任务目标: 请逐字返回选段中从“红军从1935年4月到193”起到“处于封建制或封建农奴制阶段。”止的这一段文字。

选段:

刘永国/四川阿坝师范学院思政部副教授,硕士(四川汶川623002)。

红军从1935年4月到1936年8月在川西北少数民族地区转战、留驻长达16个月之久。在此期间,红军领导川西北少数民族地区群众创建了川西北根据地,进行了艰苦卓绝的军事斗争,开展民族工作,深入广泛宣传、动员群众,建立苏维埃政权,实行土地革命,发展经济,这无疑对发展缓慢的川西北少数民族地区的社会进步产生了巨大影响。本文试图对该地区的社会变迁作一探讨,以求深化对红军长征史和川西北少数民族地区发展史的研究。

一、红军入境前川西北少数民族地区的社会状况

由于自然环境恶劣,交通条件落后,迷信盛行,尤其是旧中国历代统治者对少数民族地区采取民族歧视政策,疏于推动社会进步,导致川西北少数民族地区政治、经济、思想文化、社会生活各方面的发展都非常缓慢,尚处于封建制或封建农奴制阶段。

数据节选:
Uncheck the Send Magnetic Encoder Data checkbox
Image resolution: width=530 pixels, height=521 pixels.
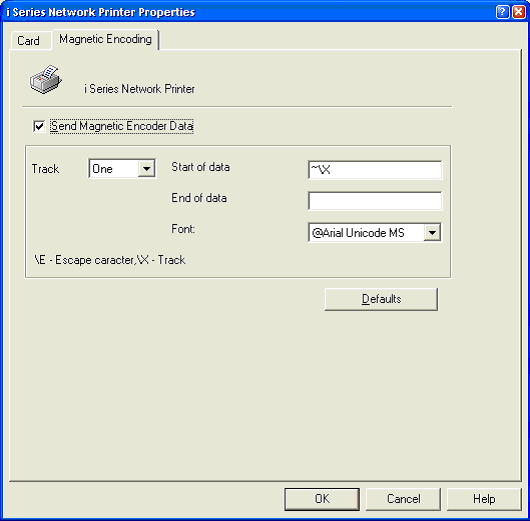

本题结果:
红军从1935年4月到1936年8月在川西北少数民族地区转战、留驻长达16个月之久。在此期间,红军领导川西北少数民族地区群众创建了川西北根据地,进行了艰苦卓绝的军事斗争,开展民族工作,深入广泛宣传、动员群众,建立苏维埃政权,实行土地革命,发展经济,这无疑对发展缓慢的川西北少数民族地区的社会进步产生了巨大影响。本文试图对该地区的社会变迁作一探讨,以求深化对红军长征史和川西北少数民族地区发展史的研究。

一、红军入境前川西北少数民族地区的社会状况

由于自然环境恶劣,交通条件落后,迷信盛行,尤其是旧中国历代统治者对少数民族地区采取民族歧视政策,疏于推动社会进步,导致川西北少数民族地区政治、经济、思想文化、社会生活各方面的发展都非常缓慢,尚处于封建制或封建农奴制阶段。